By >Tegan Slot
Nearly 900,000 hectares of Canada’s forests are harvested on an annual basis, 379,000 of which are manually re-planted by tree-planters with an estimated 509 million seedlings. These tree-planters consistently carry loads exceeding 16 kg while repetitively bending over 200 times/hour.
Although injury rates in most industrial sectors have decreased in Canada over the past decade, injury rates in the forestry sector continue to rise. The ultimate goal of this research project is to reduce injuries to reforestation workers.
Worker posture has been assessed in a field setting by tracking the 3D kinematics of the upper extremities and trunk during the planting task.

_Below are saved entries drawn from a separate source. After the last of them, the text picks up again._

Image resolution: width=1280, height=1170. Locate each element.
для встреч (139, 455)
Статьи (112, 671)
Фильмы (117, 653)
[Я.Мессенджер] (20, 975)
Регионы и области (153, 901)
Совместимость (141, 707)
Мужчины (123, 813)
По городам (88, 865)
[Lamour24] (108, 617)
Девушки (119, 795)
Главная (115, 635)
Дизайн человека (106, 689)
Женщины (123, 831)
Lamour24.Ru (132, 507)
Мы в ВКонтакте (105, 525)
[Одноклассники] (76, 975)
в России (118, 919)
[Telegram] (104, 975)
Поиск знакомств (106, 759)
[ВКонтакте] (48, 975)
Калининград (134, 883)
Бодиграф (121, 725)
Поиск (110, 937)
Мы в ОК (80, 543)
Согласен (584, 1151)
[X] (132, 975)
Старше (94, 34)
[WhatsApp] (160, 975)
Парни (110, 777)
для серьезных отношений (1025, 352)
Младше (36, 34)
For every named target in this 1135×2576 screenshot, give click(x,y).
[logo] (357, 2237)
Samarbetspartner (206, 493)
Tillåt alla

Planting strategies, such tree-unloading methods will be evaluated in the field to determine effect on posture during the planting task. These same strategies will be evaluated in a lab-setting for their effect on both posture and joint loading. These data will provide a basis for design of more ergonomically sound equipment which improves posture to reduce injury to workers.
Thesis by Tegan Slot > Occupational Biomechanics of Tree-Planters: A study of musculoskeletal symptoms, posture and joint reaction forces in Ontario tree-planters
Issue Date: 14-Apr-2010
Tree-planters are likely to suffer from musculoskeletal injuries during their short work season. The objective of this research is to identify the biomechanical mechanisms that contribute to these injuries with an overall goal of reducing injury frequency and severity. Pre- and post-season discomfort questionnaires were administered to workers in two tree-planting camps to identify areas of the body most prone to injury. Musculoskeletal pain and discomfort were significantly higher post season. Greatest pain and discomfort were reported in the feet, wrists and back, while the highest frequency of pain was reported in the back. Upper body and trunk postures were recorded during the tree-planting task in the field using digital video and inclinometers. Results indicated that deep trunk flexion occurred over 2600 times per day and workers spent at least half of their workday in trunk flexion greater than 45 degrees. Although results provide useful insight into injury mechanisms, postural data were two dimensional. Inertial motion sensors were used in a second field study the following season to examine differences in three-dimensional upper limb and trunk relative joint angles during commonly used tree seedling unloading methods. Results showed trunk rotation up to 50 degrees combined with deep trunk flexion during parts of the task. Trunk flexion and rotation were significantly less when the tree seedling load was distributed asymmetrically as compared to symmetrically. Joint reaction forces in the lower body and trunk during the same unloading methods was examined during a simulated planting task in a lab environment. Greatest joint reaction forces and non-neutral postures occurred when the tree was inserted into the ground. Right-loaded planting bags resulted in more substantial differences in posture and joint reaction forces than either left-loaded or even-loaded bags. Axial forces were greater in the right leg than the left throughout the task, regardless of loading condition. In conclusion, underlying biomechanical mechanisms for injury during tree-planting seem to be a combination of awkward postures (particularly the trunk), repetitive motions, and carrying of heavy loads. Different seedling unloading strategies did not result in substantial overall differences in posture or joint reaction forces.